== Objective ==
Convert the part of the data that opens with the line containing "Given: Pick the 32GB Memory cell" and closes with the line containing "Where should I" into a Markdown table with columns No. and Text, one row per line, skipping blank lines. Keep the pictures out of the answer.

== Records supplied ==
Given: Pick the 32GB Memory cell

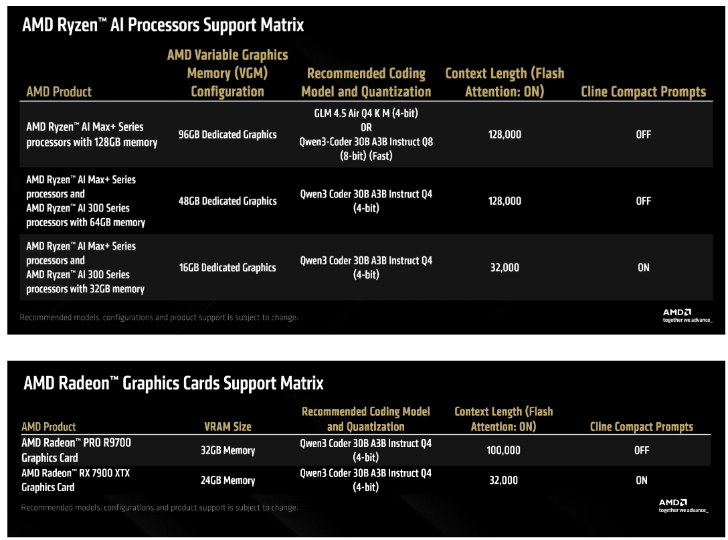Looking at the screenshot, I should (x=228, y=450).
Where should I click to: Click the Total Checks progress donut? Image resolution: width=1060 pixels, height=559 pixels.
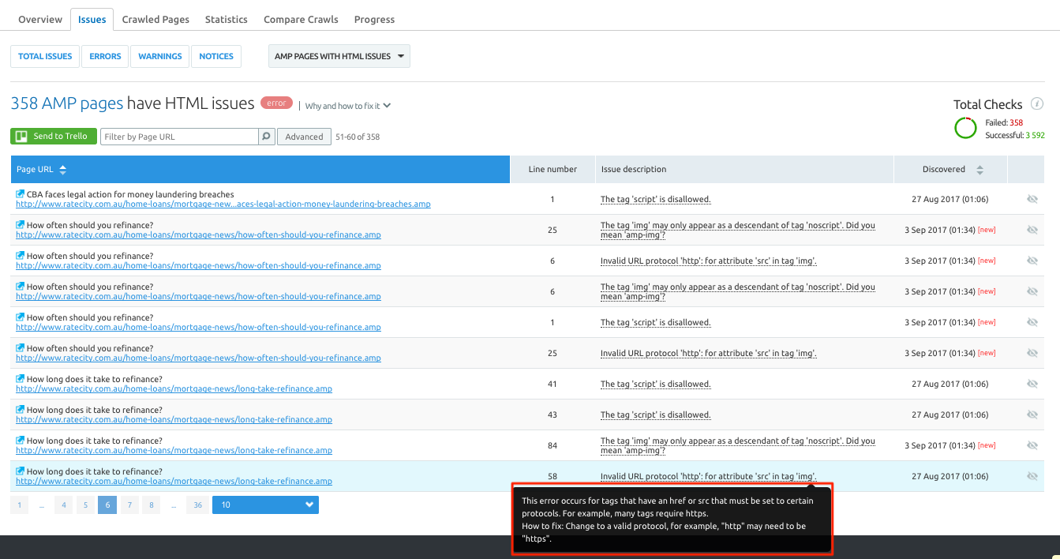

==

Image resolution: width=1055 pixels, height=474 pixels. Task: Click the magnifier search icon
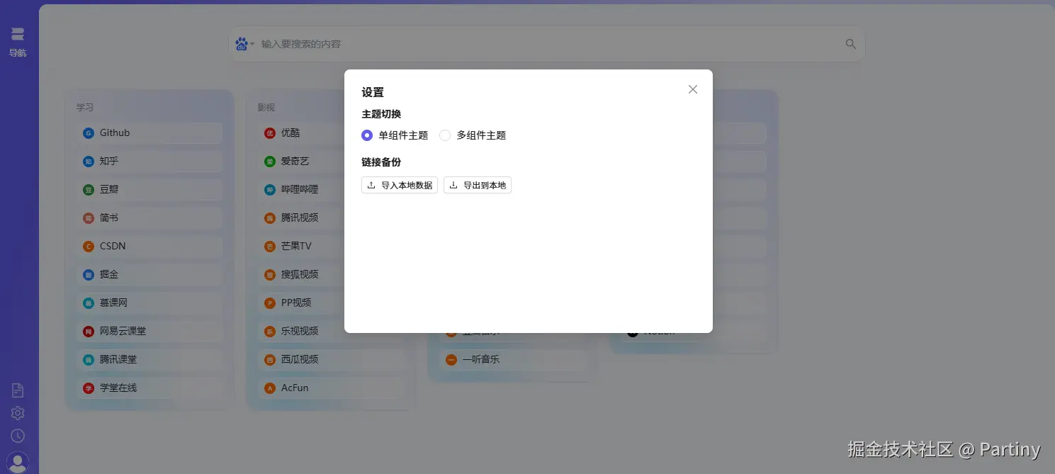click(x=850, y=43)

== Answer to the task ==
| No. | Text |
|---|---|
| 1 | Given: Pick the 32GB Memory cell |
| 2 | Looking at the screenshot, I should (x=228, y=450). |
| 3 | Where should I click to: Click the Total Checks progress donut? Image resolution: width=1060 pixels, height=559 pixels. |